The board, which was legally compelled to hold four meetings a year, had met 37 times from 1 April 2022 to 2 March 2023 at a cost of R2.7 million, Khumalo said. A total of 11 board meetings were held from 1 September 2022 to 27 October 2022, while another 10 were held during January and February this year.

“In the current fiscal, the number of board meetings exceeds the annual requirement by more than 500%. In the current fiscal, the allocated budget for board costs is R2 850 000, which has been depleted as at 2 March 2023,” Khumalo said.

A lack of continuity in the board, which has had four chairpersons since last September, had worsened the situation, as had the failure of the board to “assume accountability for and take full ownership of prior board decisions”.

Khumalo told De Lille that in the Tottenham deal the board had left management to take the rap when it had backed the deal, albeit on the recommendation of management.

“There is no accountability assumed by the board as the entity’s oversight body for any of the decisions it takes. This has been evident in a number of public platforms. The  management of SA Tourism is therefore left to defend board decisions entirely on its own, without the support of the board on matters it has taken decisions on,” he said in the memorandum

“Overall, the relationship between the board and management is exceptionally strained. There is undue pressure on the organisation to meet the relentless demands of the board on short notice.”

Several sources at  SA Tourism, who asked not to be named for fear of retaliation, said Khumalo’s attack on the board came as a result of members raising questions about his qualifications as acting chief executive and his consolidation of power in the CEO’s office.

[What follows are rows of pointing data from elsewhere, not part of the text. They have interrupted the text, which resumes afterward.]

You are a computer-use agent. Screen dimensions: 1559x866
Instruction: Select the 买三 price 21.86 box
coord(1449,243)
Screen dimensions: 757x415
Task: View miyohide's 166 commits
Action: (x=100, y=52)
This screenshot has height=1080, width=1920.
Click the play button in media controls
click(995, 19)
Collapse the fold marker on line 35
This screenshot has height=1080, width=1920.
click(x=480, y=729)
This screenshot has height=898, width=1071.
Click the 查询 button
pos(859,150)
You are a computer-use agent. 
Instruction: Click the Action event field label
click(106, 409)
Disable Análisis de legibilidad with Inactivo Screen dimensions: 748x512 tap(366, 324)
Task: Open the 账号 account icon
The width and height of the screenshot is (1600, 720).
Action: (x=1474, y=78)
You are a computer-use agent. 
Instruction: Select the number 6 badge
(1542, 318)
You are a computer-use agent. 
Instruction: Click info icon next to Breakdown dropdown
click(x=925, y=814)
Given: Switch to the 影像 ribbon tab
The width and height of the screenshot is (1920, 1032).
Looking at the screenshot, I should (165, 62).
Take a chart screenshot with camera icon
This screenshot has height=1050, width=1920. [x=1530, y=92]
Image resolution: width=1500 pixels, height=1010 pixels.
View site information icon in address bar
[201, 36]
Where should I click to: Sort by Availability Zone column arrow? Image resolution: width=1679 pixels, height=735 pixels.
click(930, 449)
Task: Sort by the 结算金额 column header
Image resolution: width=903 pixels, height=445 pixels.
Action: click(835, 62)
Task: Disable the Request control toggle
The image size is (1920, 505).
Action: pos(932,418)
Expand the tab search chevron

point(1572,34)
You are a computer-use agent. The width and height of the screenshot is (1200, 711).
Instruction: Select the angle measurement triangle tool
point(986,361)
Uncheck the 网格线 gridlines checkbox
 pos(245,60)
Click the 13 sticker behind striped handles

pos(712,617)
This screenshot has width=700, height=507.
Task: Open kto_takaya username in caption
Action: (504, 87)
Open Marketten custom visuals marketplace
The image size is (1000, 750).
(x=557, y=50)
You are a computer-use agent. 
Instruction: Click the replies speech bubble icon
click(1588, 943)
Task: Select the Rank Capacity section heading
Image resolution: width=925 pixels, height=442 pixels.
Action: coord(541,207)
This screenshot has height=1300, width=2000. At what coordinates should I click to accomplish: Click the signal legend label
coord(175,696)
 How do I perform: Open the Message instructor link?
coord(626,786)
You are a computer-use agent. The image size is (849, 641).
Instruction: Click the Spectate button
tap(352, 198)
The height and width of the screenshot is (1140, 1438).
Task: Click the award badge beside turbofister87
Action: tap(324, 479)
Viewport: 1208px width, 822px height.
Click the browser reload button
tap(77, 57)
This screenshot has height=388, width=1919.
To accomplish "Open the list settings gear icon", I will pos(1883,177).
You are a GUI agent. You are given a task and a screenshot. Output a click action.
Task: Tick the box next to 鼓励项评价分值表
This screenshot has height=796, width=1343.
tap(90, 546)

“Khumalo has used the chaos in the board to consolidate budgets under his office. Marketing is under Khumalo as he is still chief marketing officer at SAT, all of the overseas hub heads [who market South Africa from embassies abroad] now report to him and he now controls the budget for the hubs, and the tourism discretionary fund,” one source said.

“He is knifing them [the board] in the back and trying to get close to De Lille and survive  but Khumalo was the architect of the entire Tottenham deal.”

A second source said they were concerned about the lack of screening in the appointment of executive staff and board members and that current leaders of SA Tourism had not undergone the requisite vetting procedures.

“There is a lot that has gone wrong here in terms of appointments, with the board and with the executive,” the source said.”This institution has a very important role in marketing the country, but there is chaos here.”

De Lille’s spokesperson, Zara Nicholson, said that concerns around Khumalo “were under the ambit of the board to deal with.”